State College Spikes

State College Spikes: Hurricane Katrina experience helps Louisiana infielder do well with change

It was still June — an eventful month for Mason Katz — when he stepped to the plate for his first professional at-bat for the State College Spikes.

The St. Louis Cardinals’ fourth-round pick last month had just one thing in mind when he stepped in against Batavia pitcher Helpi Reyes: “First pitch I went up hacking,” Katz said with a smile. “You only get one first pitch in pro ball so I had to make the most of it.”

He ripped the inside fastball to center field.

The 22-year-old second baseman from Harahan, La., is used to making good first impressions. It’s a skill he developed after Hurricane Katrina displaced his family in 2005.

Now, Katz says that experience has shaped him. So when he met his new teammates on the road in Batavia after signing two days after his Louisiana State Tigers were eliminated from the College World Series, the transition was familiar.

“Now that everything is OK and all my friends are fine, it was an experience that actually helped me,” Katz said. “Similar to this, I had to go to a new place where I knew nobody and make friends quickly. So I think now looking back, it was a terrible situation and I wish it would have never happened, but I think it worked for the better because now I learned to go make friends.”

Katrina devastated the Gulf Coast just days after Katz turned 15. Fortunately, the Katz family was in Boston attending Mason’s baseball tournament with his youth travel team.

After Katz and his teammates won the tournament championship, they learned the sobering news they couldn’t return home. They watched helplessly as television cameras captured their homes, memories and belongings wash away.

“It was actually a really, really tough experience because one of my teammates they had cameras all over the place filming footage of the hurricane and one of the houses on the footage was one of my teammates’ houses that we were with,” Katz said. “It was terrible to see.”

Harahan is a suburb of New Orleans and a little more than 10 miles from the Superdome, which was used as a shelter for the storm. The Katz family home escaped without catastrophic damage, but the surrounding areas forced them to live with family in Baton Rouge, about 75 miles north of Harahan. For the first semester of his high school freshman year, Katz attended Parkview Baptist, while Jesuit High School rebuilt in his hometown.

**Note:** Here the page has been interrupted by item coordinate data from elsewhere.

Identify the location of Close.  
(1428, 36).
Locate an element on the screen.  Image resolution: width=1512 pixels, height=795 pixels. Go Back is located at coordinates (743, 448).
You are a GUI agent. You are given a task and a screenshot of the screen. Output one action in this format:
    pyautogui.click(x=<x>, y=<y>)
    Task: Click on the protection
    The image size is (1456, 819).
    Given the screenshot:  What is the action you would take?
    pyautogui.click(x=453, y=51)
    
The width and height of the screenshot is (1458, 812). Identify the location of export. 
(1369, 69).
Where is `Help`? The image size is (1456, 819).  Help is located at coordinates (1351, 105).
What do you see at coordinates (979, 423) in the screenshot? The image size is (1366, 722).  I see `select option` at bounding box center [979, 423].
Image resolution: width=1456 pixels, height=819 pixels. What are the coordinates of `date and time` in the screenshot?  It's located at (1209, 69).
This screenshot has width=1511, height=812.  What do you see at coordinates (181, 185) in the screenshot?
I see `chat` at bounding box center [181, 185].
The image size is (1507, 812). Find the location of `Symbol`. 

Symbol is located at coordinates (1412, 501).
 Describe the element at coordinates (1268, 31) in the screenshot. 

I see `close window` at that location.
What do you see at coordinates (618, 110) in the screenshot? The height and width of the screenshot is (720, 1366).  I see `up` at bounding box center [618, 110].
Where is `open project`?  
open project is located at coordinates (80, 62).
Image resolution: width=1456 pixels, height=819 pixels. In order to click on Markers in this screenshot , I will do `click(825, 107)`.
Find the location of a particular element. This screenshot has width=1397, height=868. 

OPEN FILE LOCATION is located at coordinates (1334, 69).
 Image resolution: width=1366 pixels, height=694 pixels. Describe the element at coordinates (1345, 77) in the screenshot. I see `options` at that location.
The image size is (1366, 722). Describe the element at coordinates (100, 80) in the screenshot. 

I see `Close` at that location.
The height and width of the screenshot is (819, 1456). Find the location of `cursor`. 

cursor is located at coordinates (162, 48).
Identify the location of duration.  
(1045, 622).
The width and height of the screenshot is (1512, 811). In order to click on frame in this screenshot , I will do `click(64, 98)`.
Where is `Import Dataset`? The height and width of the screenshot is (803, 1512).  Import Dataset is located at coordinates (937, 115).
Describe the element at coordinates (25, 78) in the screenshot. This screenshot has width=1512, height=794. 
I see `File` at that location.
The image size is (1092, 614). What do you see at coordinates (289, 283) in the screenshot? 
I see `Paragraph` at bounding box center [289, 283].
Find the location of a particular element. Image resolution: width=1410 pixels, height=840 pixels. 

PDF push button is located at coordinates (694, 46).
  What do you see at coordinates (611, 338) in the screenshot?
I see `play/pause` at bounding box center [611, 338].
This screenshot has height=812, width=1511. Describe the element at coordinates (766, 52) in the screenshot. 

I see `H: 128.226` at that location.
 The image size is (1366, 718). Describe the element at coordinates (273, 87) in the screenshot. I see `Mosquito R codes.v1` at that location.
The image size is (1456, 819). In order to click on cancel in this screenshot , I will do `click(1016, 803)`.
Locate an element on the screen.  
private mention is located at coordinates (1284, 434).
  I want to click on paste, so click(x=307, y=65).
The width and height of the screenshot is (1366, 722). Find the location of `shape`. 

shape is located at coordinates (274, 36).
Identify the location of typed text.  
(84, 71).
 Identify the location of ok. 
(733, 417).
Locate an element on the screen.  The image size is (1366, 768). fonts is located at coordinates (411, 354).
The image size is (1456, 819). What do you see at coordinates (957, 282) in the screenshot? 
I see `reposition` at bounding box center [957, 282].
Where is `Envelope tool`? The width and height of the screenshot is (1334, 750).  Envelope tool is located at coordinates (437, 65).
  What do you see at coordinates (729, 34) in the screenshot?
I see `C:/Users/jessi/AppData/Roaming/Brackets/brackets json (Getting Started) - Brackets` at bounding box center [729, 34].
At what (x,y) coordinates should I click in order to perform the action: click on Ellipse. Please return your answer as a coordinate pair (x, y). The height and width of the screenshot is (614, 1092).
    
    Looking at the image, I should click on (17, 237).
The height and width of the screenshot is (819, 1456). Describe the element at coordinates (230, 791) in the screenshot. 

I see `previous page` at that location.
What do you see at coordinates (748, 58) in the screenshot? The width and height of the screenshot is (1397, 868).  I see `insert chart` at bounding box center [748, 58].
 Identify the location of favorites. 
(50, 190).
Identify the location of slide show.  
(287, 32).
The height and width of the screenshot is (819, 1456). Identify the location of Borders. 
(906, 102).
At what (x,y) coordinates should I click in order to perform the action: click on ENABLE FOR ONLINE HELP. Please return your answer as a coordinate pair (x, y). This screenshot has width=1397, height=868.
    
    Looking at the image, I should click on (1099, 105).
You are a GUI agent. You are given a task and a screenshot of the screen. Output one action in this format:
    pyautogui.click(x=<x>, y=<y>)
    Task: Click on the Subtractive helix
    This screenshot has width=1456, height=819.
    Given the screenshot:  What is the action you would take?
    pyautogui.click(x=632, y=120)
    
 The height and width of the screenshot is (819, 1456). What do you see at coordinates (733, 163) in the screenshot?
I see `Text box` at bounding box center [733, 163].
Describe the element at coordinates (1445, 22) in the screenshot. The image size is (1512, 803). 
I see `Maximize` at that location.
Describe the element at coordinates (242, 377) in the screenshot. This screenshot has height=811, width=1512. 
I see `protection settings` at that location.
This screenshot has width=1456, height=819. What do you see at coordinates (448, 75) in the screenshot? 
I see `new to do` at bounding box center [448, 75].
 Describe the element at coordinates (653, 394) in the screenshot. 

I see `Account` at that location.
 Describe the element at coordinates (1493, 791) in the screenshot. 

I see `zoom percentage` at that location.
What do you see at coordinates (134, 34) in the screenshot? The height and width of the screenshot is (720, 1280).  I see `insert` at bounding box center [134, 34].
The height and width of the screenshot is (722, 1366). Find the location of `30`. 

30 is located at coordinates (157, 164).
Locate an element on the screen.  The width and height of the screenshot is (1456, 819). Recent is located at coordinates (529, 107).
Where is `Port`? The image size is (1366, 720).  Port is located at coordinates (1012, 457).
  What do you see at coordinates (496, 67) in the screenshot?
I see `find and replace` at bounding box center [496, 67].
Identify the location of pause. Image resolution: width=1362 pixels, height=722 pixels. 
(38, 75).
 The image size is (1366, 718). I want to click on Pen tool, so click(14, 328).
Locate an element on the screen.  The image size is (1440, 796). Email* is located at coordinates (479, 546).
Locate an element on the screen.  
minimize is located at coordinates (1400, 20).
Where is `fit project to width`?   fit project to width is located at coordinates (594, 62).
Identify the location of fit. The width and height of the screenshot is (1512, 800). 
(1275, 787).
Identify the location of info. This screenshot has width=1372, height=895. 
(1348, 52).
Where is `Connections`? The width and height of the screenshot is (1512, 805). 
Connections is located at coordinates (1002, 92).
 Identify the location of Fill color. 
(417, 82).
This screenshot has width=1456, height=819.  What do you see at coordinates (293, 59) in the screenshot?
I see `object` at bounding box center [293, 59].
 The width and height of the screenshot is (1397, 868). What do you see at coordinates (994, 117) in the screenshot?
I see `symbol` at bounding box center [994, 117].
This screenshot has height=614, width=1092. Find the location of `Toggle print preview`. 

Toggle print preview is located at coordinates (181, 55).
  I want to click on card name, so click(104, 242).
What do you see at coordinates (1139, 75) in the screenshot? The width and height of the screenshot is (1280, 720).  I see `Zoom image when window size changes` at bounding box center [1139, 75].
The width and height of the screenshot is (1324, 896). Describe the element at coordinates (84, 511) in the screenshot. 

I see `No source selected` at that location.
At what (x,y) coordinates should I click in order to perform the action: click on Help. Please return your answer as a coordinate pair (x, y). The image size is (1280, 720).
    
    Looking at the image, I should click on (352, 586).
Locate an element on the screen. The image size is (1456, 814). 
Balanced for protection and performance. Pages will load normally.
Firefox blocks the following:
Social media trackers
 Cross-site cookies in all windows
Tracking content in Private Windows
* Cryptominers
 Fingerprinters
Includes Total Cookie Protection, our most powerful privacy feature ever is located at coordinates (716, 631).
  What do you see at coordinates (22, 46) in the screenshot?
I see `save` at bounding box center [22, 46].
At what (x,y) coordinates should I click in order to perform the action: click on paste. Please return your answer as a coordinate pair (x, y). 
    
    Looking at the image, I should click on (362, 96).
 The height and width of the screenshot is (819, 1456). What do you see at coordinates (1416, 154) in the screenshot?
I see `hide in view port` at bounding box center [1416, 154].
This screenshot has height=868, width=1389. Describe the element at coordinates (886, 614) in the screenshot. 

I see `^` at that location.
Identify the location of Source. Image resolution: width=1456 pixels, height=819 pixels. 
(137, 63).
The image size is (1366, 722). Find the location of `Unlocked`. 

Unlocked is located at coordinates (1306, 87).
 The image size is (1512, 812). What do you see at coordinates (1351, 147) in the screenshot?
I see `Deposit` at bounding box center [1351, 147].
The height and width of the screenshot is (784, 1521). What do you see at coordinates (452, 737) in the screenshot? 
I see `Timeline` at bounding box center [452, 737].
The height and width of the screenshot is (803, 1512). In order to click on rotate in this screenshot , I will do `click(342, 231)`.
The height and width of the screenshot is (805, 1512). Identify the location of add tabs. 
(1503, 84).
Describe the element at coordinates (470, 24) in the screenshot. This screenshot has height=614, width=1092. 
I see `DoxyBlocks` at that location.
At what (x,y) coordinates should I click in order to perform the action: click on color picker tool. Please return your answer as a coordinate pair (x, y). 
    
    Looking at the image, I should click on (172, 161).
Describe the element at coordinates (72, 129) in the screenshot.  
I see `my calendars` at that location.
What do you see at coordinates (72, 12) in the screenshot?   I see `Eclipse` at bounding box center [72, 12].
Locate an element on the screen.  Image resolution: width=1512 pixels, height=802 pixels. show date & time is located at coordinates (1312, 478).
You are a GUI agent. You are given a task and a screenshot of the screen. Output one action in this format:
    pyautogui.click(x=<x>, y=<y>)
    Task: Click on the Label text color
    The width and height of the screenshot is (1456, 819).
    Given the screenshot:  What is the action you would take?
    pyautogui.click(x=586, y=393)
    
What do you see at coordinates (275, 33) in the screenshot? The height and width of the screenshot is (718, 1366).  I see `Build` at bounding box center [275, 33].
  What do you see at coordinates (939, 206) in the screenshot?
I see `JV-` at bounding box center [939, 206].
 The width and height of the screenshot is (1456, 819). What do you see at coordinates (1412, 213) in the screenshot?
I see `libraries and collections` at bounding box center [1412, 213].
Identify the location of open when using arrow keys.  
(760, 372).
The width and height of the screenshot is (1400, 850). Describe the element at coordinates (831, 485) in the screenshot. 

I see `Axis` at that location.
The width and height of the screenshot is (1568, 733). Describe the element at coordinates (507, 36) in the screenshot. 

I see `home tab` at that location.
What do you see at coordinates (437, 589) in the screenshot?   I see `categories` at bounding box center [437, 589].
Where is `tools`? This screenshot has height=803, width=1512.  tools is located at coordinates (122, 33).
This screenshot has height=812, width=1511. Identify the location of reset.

“It was an adjustment period,” Billy Katz said just before watching his son play for the first time as a professional. “It’s just like playing on these new teams you kind of learn how to mix with the guys just like coming up here last week.”

Katz is fitting in well with his new teammates, even learning some “Venezuelan swagger” from Cesar Valera.. He’s hitting .241 and in Friday’s 4-3 loss to the Batavia Muckdogs, he made three nice defensive plays and also manufactured the game-tying run in the eighth inning after stealing second and third bases.

He posseses quick hands at the plate and quick feet in the field. He played hockey, football and baseball in high school and also excelled at golf. But ultimately Katz chose to pursue baseball — a sport his father played at Tulane.

Growing up, Katz’s favorite player was Texas Rangers second baseman Ian Kinsler, who has a reputation as one of the league’s toughest players. In June, Kinsler stayed in the game after needing three stitches to the face after a collision at home plate against the Oakland Athletics.

“I like the way he plays the game,” Katz said. “He plays really hard, swings the bat hard all the time, takes nothing for granted. And I look up to guys like that.”